* **Required action**:
Set down without change every line from the line that contains "Open external link" through the end of the listing, and only those lines. No pictures.

* **Source records**:

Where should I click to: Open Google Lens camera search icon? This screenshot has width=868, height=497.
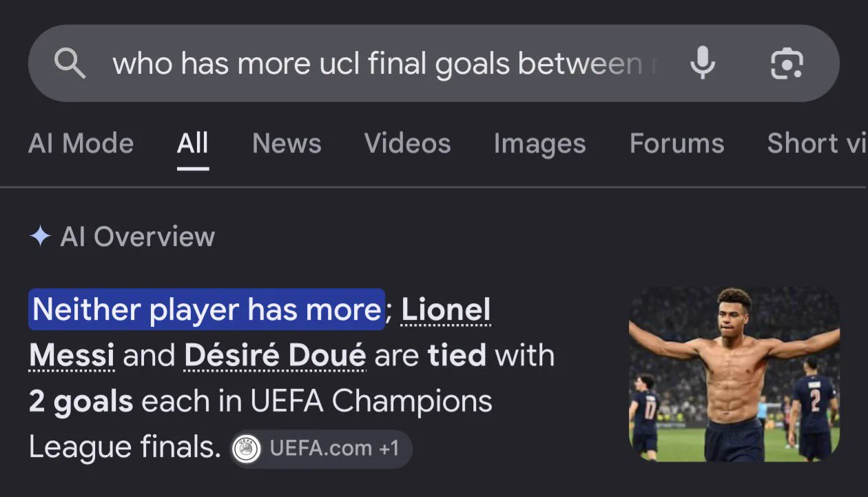(787, 64)
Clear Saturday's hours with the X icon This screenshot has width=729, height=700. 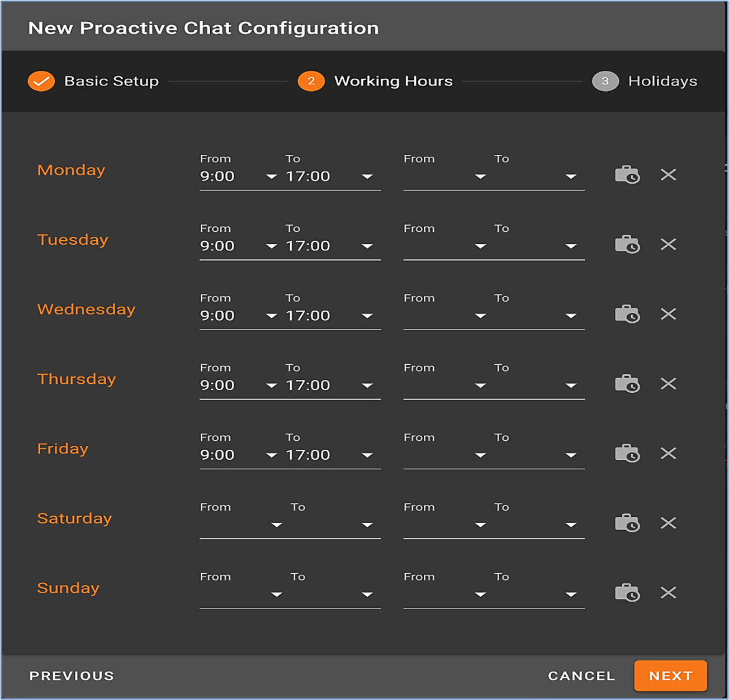[x=668, y=523]
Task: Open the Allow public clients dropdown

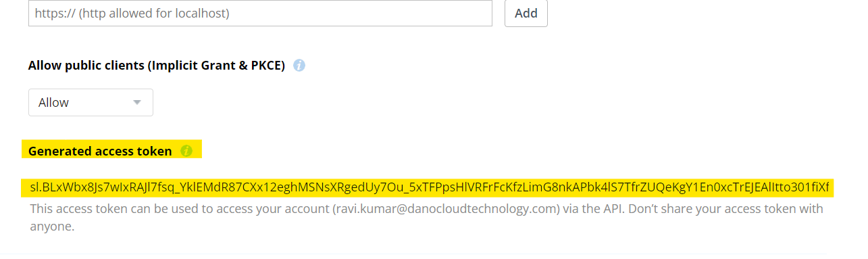Action: [91, 103]
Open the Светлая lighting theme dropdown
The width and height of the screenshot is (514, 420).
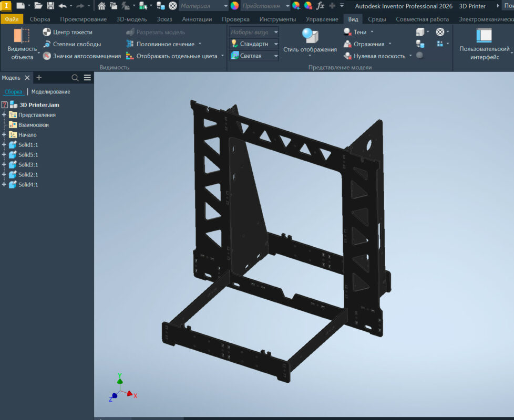[275, 56]
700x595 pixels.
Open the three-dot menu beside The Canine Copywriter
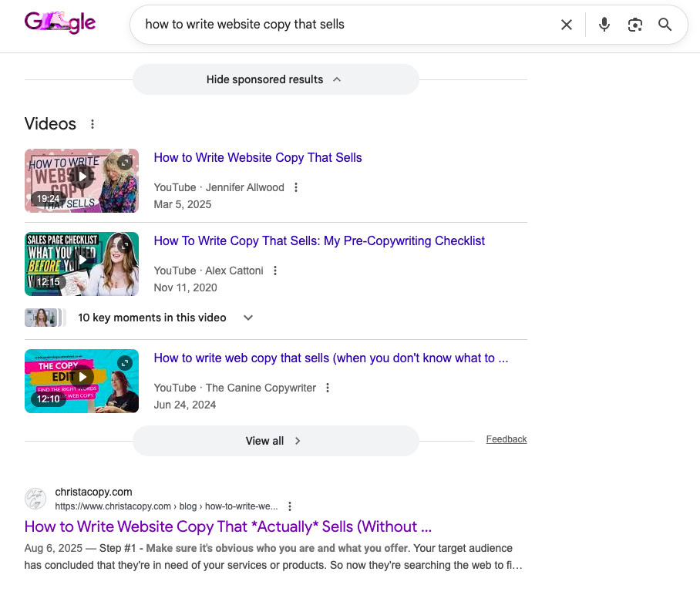[x=328, y=388]
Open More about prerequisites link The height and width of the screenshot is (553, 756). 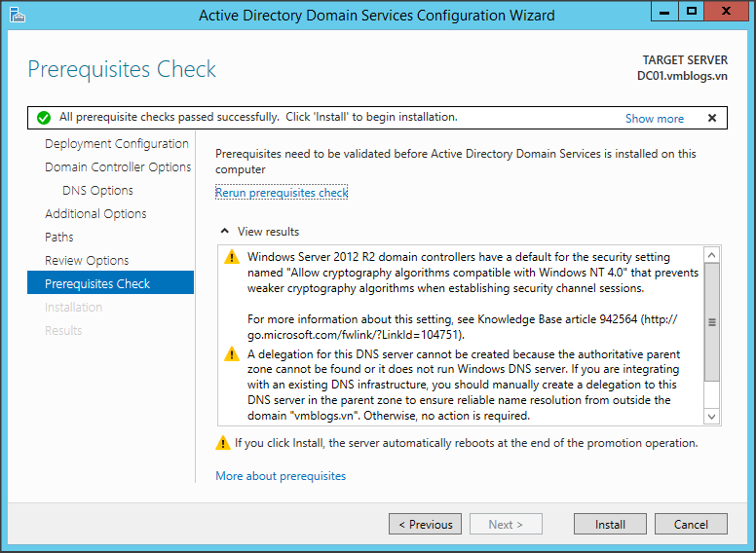pyautogui.click(x=281, y=476)
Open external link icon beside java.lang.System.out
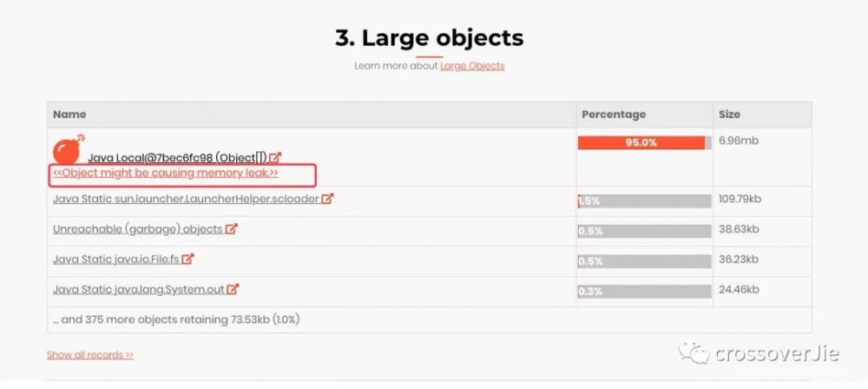Image resolution: width=868 pixels, height=389 pixels. [x=233, y=289]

* **Solution to this exercise**:
Open external link icon beside java.lang.System.out
Image resolution: width=868 pixels, height=389 pixels. [x=233, y=289]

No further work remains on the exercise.